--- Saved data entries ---
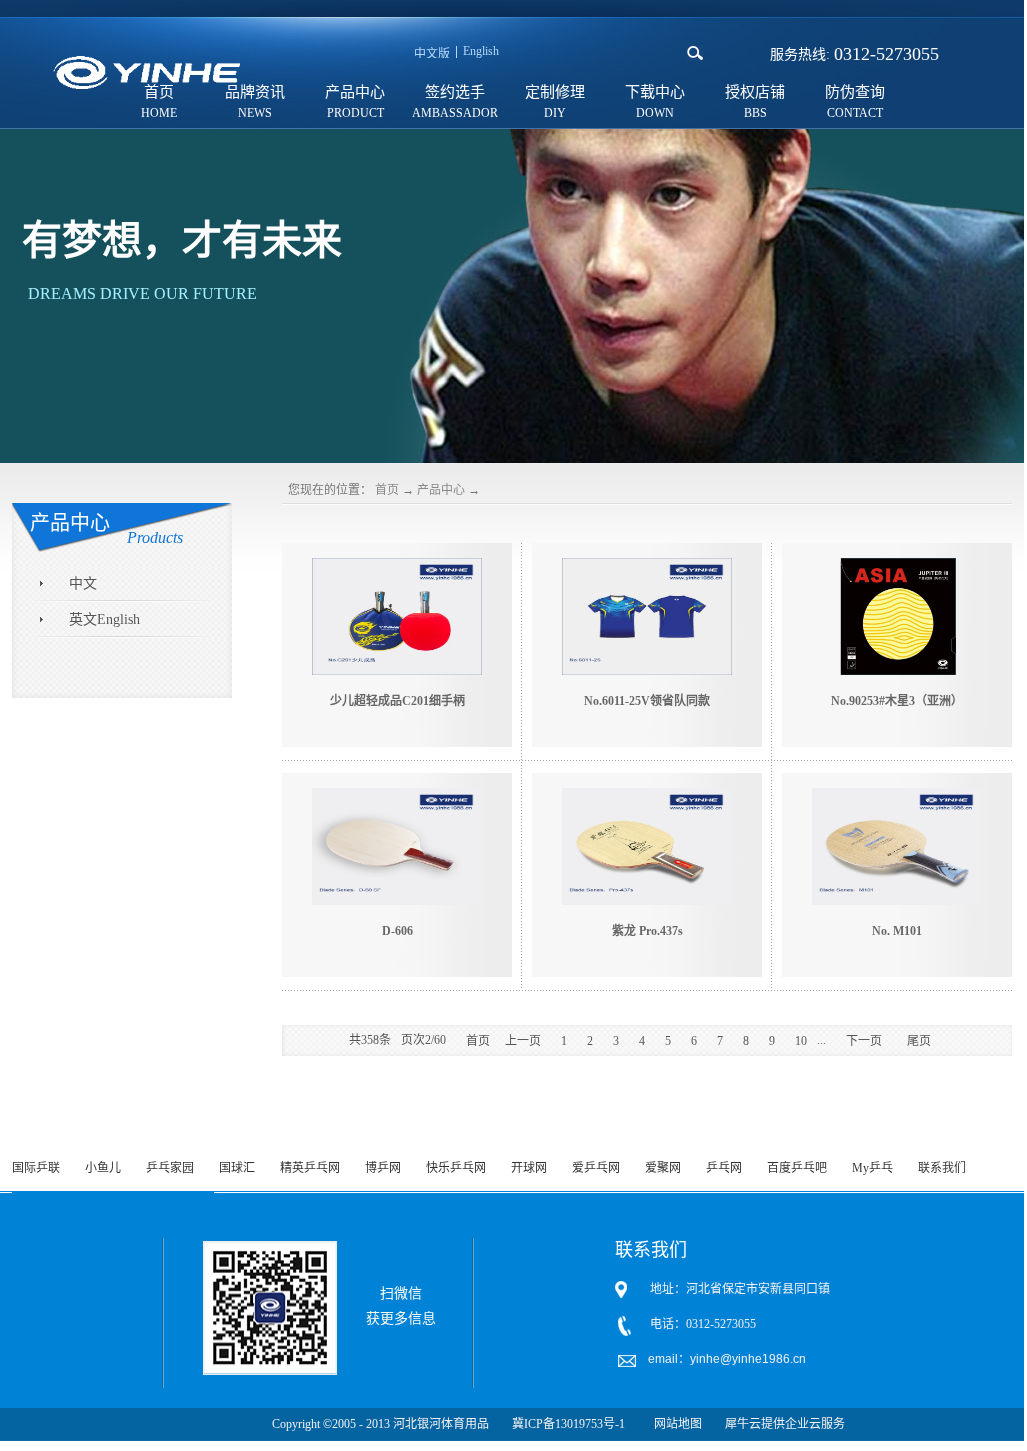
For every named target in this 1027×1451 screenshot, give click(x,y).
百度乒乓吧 (797, 1168)
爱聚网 (663, 1168)
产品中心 (441, 490)
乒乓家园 (170, 1168)
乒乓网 (724, 1168)
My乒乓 (872, 1168)
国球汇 (237, 1168)
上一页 (523, 1041)
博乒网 (383, 1168)
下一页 (864, 1041)
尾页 (919, 1041)
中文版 (432, 54)
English (481, 51)
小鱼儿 (103, 1168)
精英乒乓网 (310, 1168)
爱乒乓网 (596, 1168)
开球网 (529, 1168)
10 (801, 1041)
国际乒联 (36, 1168)
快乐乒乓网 (456, 1168)
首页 (387, 490)
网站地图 (675, 1424)
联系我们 (942, 1168)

--- Your goal ---
Restate each record from above word for word, excluding any picture it holds.

--- Written reply ---
For every named target in this 1027×1451 screenshot, give click(x,y).
百度乒乓吧 (797, 1168)
爱聚网 (663, 1168)
产品中心 (441, 490)
乒乓家园 (170, 1168)
乒乓网 (724, 1168)
My乒乓 (872, 1168)
国球汇 (237, 1168)
上一页 (523, 1041)
博乒网 (383, 1168)
下一页 (864, 1041)
尾页 (919, 1041)
中文版 (432, 54)
English (481, 51)
小鱼儿 (103, 1168)
精英乒乓网 (310, 1168)
爱乒乓网 (596, 1168)
开球网 (529, 1168)
10 (801, 1041)
国际乒联 (36, 1168)
快乐乒乓网 (456, 1168)
首页 (387, 490)
网站地图 (675, 1424)
联系我们 (942, 1168)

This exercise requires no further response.